What the task asks:
Set down nothing but the lines from the one containing "Image resolution: width=289" to the final line of the material, exactly as written, and drop the pictures.

Data supplied:
+--

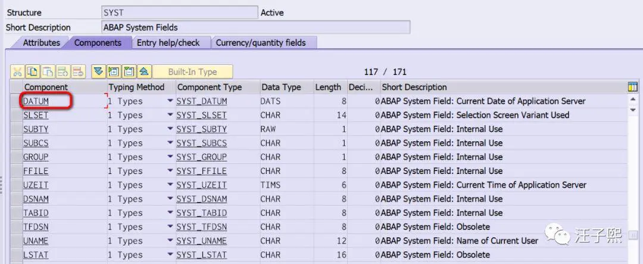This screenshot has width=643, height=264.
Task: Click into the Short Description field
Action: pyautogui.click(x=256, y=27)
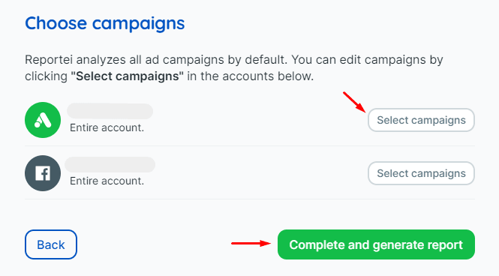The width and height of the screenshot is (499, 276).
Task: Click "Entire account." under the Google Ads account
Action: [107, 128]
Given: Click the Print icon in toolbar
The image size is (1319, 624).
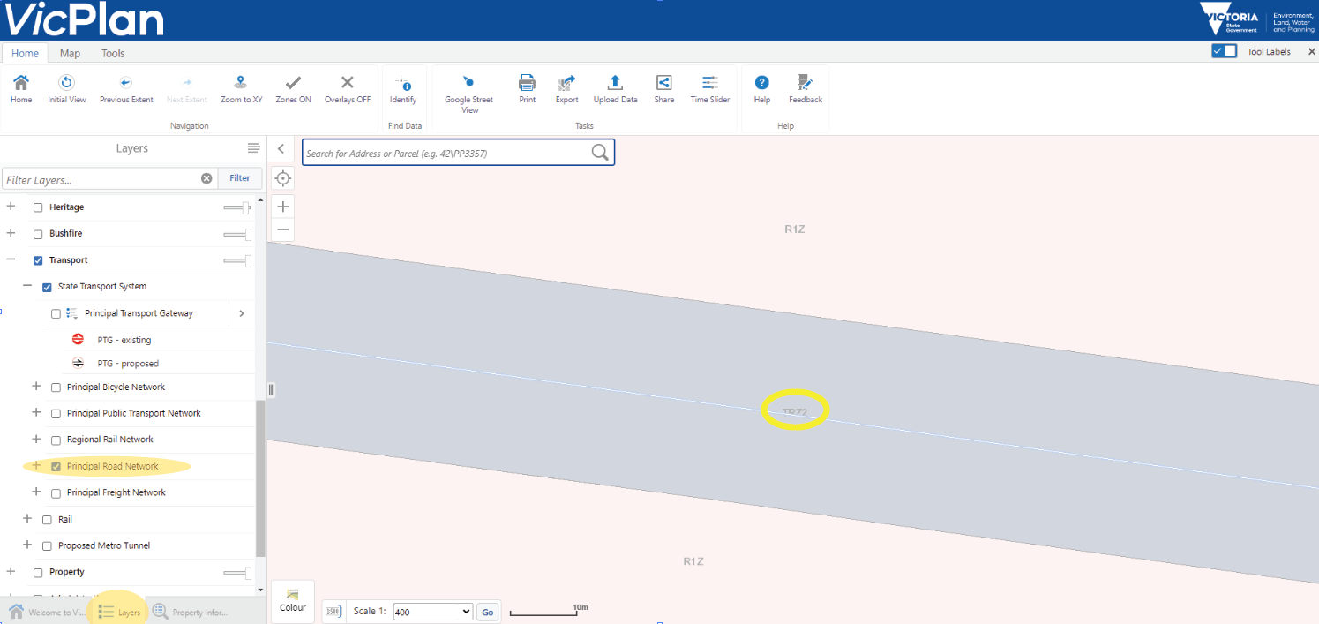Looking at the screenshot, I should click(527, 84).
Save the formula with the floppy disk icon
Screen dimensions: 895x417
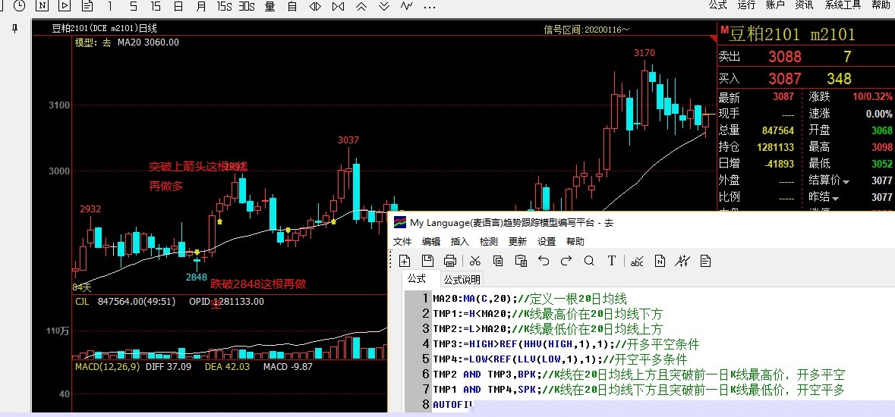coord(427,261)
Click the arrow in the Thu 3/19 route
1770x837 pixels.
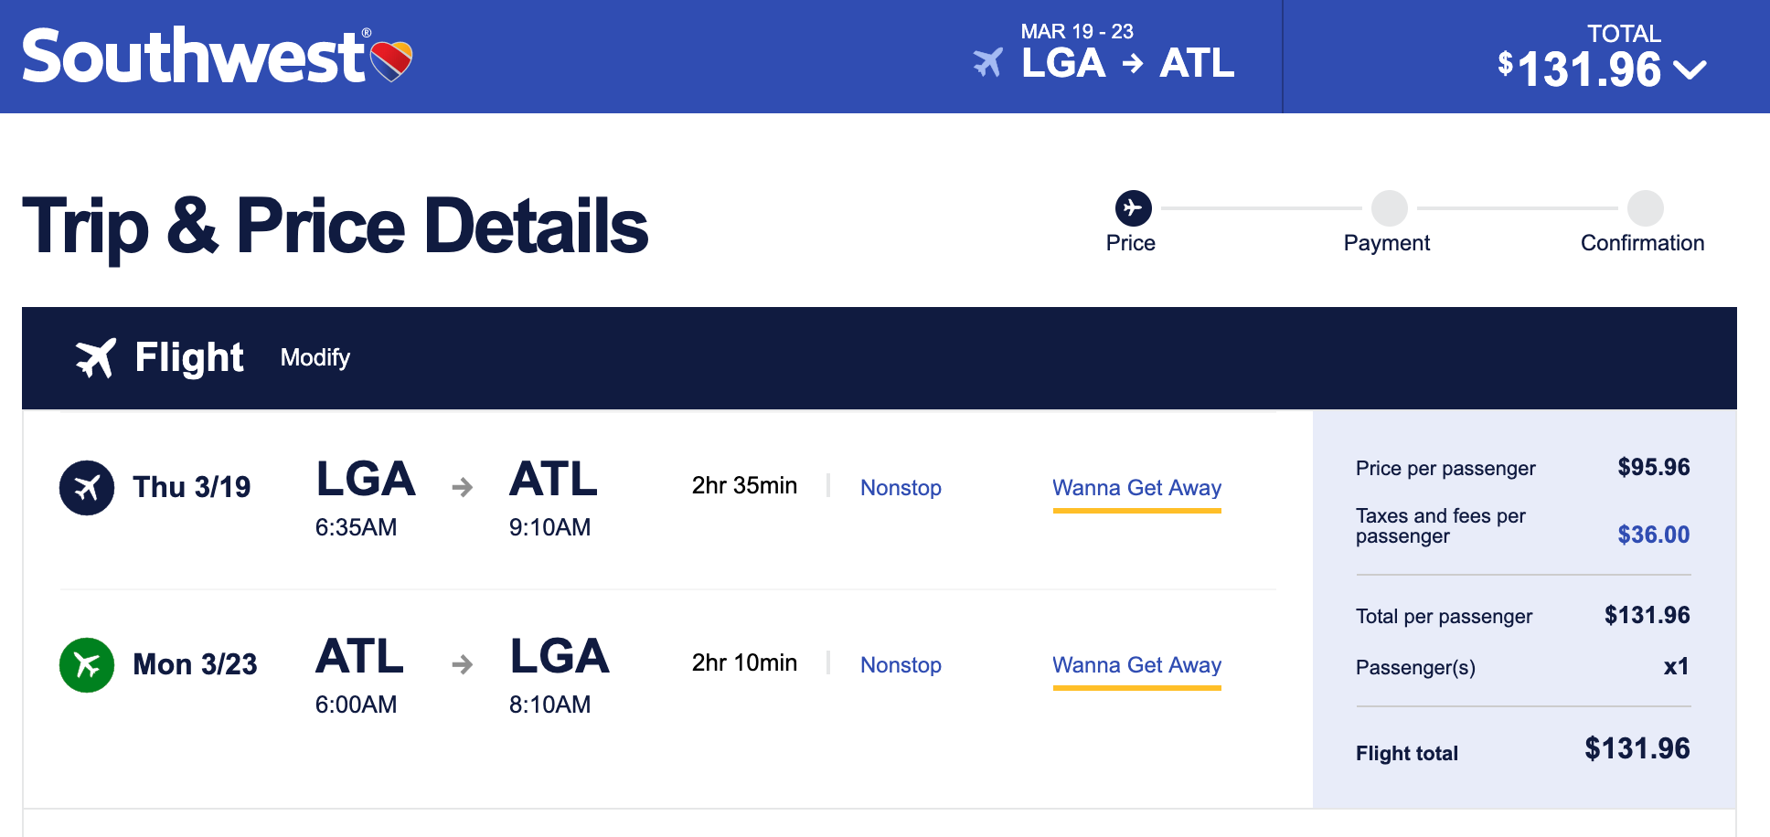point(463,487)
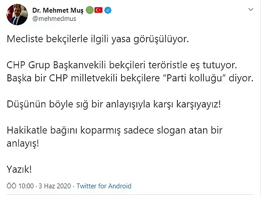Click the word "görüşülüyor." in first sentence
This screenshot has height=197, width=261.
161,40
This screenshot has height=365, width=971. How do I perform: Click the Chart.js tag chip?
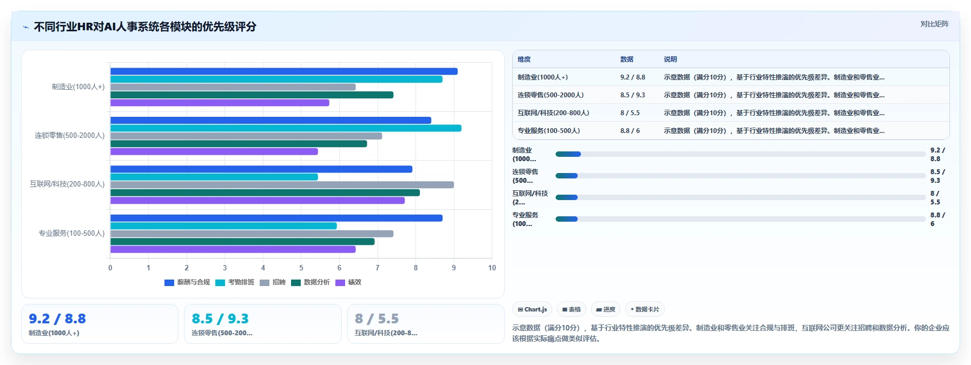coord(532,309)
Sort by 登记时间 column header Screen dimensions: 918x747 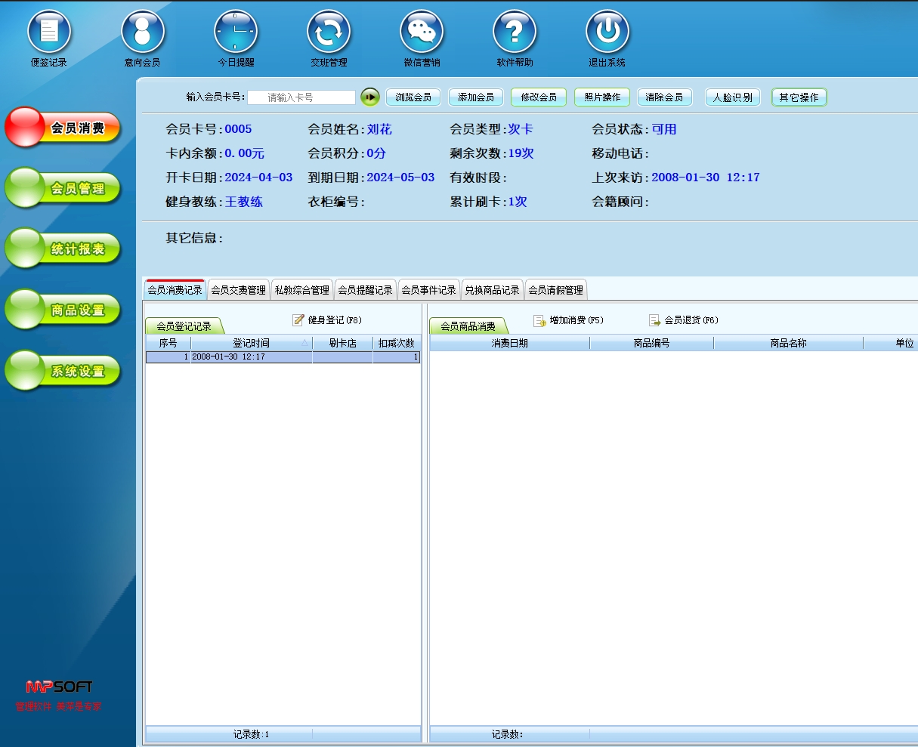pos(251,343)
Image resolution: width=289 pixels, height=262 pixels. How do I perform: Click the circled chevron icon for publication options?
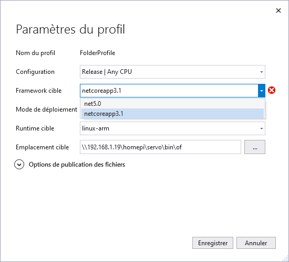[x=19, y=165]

+--

Solution to this task:
Image resolution: width=289 pixels, height=262 pixels. How do I perform: Click the circled chevron icon for publication options?
[x=19, y=165]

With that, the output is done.